This Kentucky Gas Station Makes Some of the Best Sausage in the Country

In fact, you'll find some of the country's tastiest meats inside gas stations

Like most chefs, Newman Miller of Star Hill Provisions in Loretto, Kentucky is fanatical about where he sources his products. Often, finding the best ingredients requires snooping around in unconventional places: Miller makes his signature sausage balls using meat from 150 Quick Stop (Jake's), a truck stop in Bardstown, Kentucky that he claims makes some of the best sausage in the country. In fact, he won't buy sausage anywhere else, and it's one of the only products Star Hill Provisions doesn't prepare in-house, because they'll never get it quite as good.

"They make thousands of pounds of homemade sausage in the back every week. They're just the best," Miller says of the spicy, sage-heavy blend. "They sell 600 sausage biscuits every morning out of a gas station."

Legend has it, 150 Quick Stop aquired the magical sausage recipe when the owners beat a butcher in a card game. (Miller worked at that same butcher shop growing up, and he says that the sausages are identical.)

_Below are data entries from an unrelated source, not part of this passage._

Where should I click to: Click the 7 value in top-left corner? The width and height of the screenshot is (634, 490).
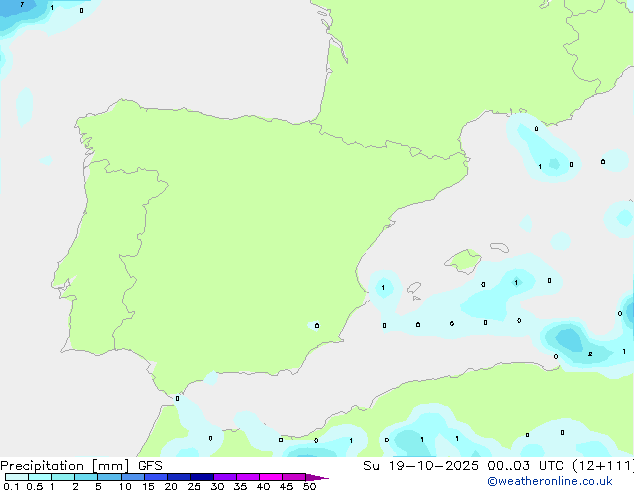click(21, 6)
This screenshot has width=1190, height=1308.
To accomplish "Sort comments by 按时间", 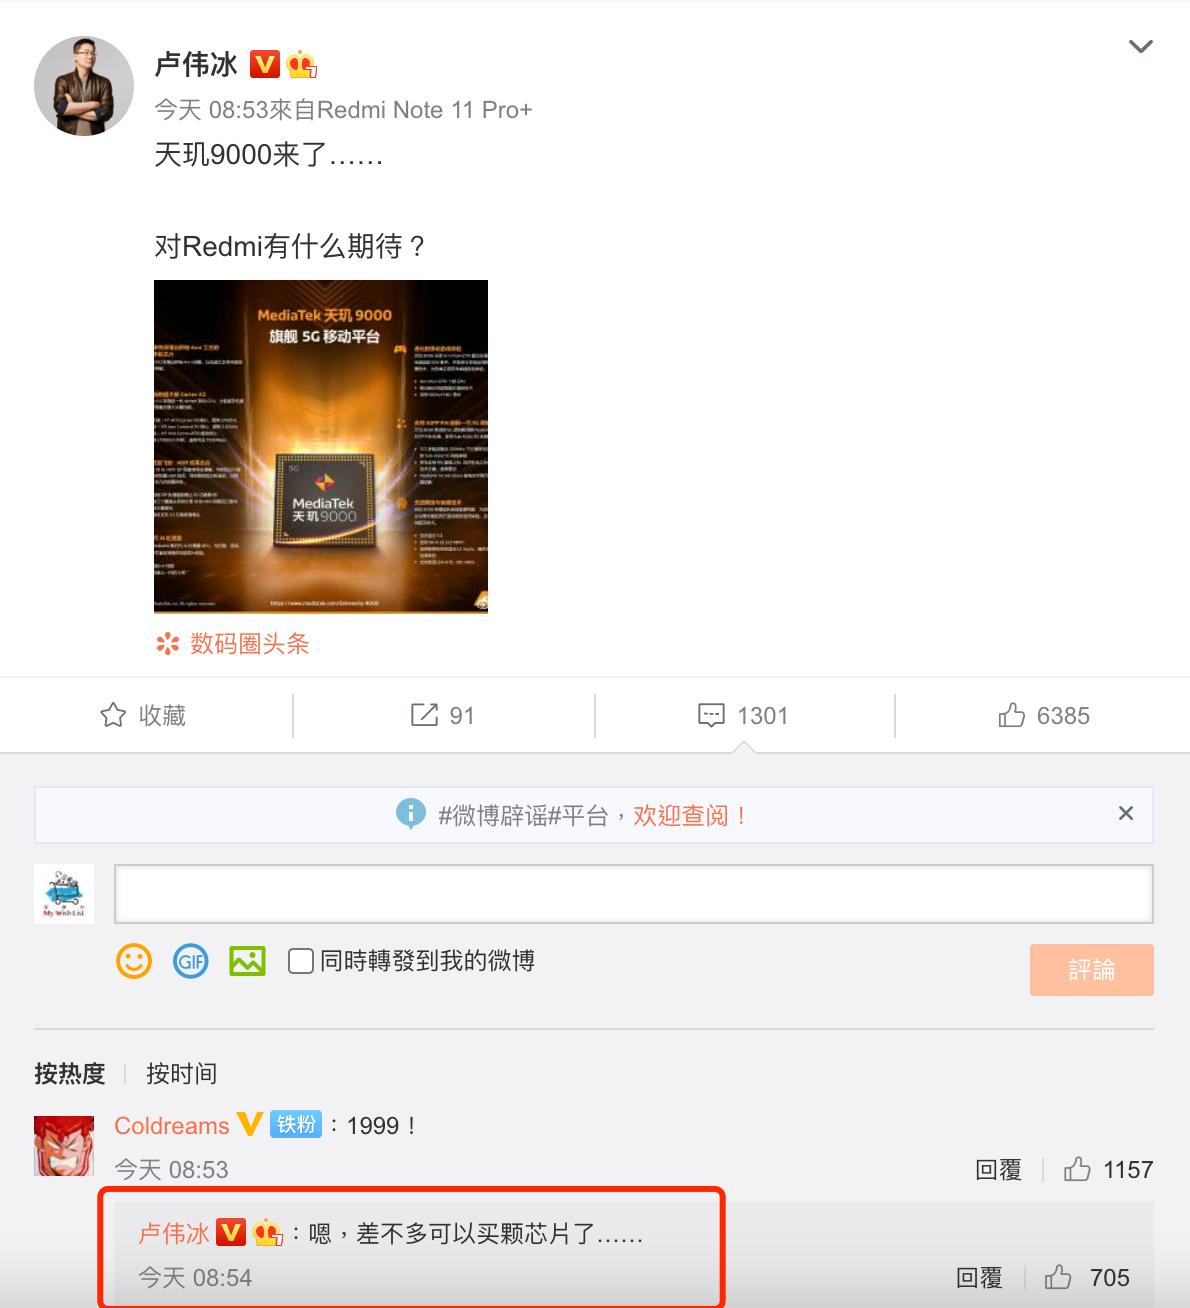I will (x=181, y=1074).
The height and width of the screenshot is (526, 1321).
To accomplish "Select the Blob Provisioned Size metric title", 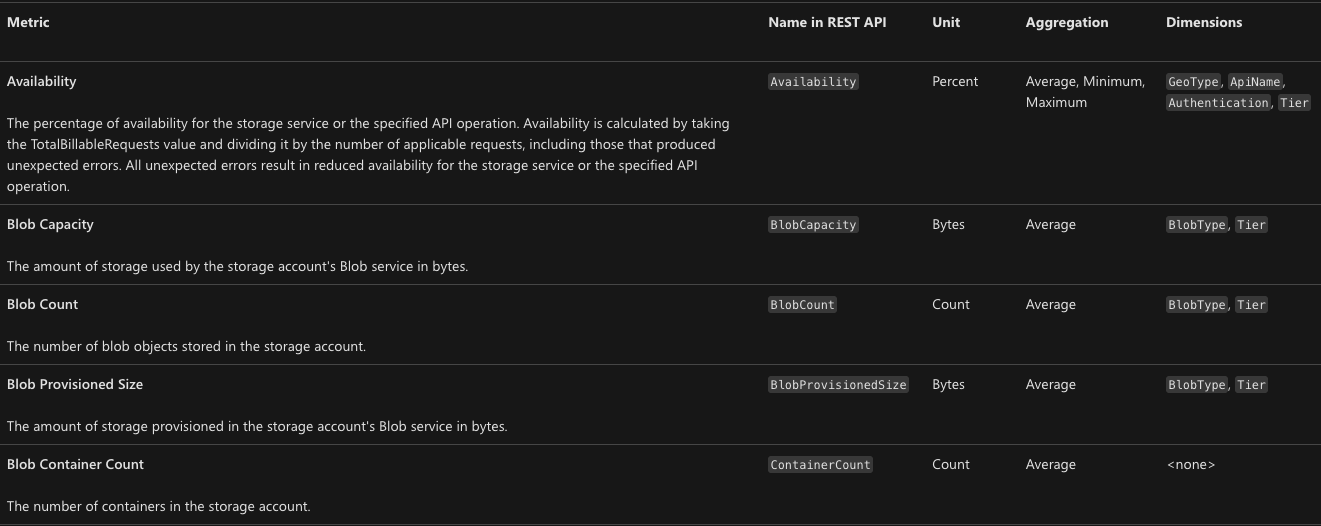I will click(x=75, y=384).
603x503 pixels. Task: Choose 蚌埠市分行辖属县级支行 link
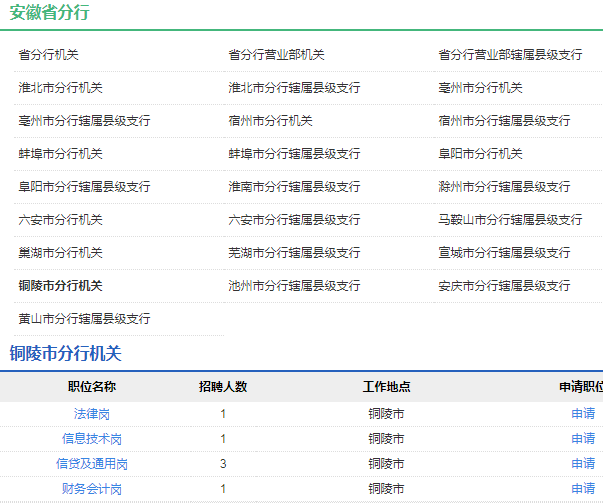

"Good pork, red pepper and sage – those are the three main components that should be doing all the work," the chef says. "They do a fatty enough grind, so my guess would be they're probably 70/30. It's got a decent amount of fat, but it never splits. And they grind it with two plates, which is a must. You know when you get a burger, and it's plumped up in the middle? That's when they only do the grind one time. Here they grind it, then grind it again. You don't get that baseball spongey texture."
Newman Miller

To make his sausage balls – which, by the way, make an excellent Super Bowl snack – Miller mixes the sausage with bread, buttermilk and farm eggs, then mixes in extra sharp cheddar cheese and let the balls settle over night in the fridge. The next day, he bakes them at a super-high heat to get a bit of crust. ("Make sure to serve them room temp. You can taste them better when they're luke warm," he adds.)

Miller also swears by 150 Quick Stop's lunch counter, too—specifically, their homemade chicken and dumplings.

Believe it or not, gas stations have long been some of the most interesting places to eat in the U.S., serving next-level fried chicken, sausage, Indian food and more. (Here are ten of our favorite stops.) Of several ringing sausage endorsements on 150 Quick Town's Facebook page, this one may be the best: "We can't keep the sausage at home! We eat breakfast for dinner just for the sausage! We drive for it once a week! Love it! If you ever stop making it, don't think we will ever eat sausage again!"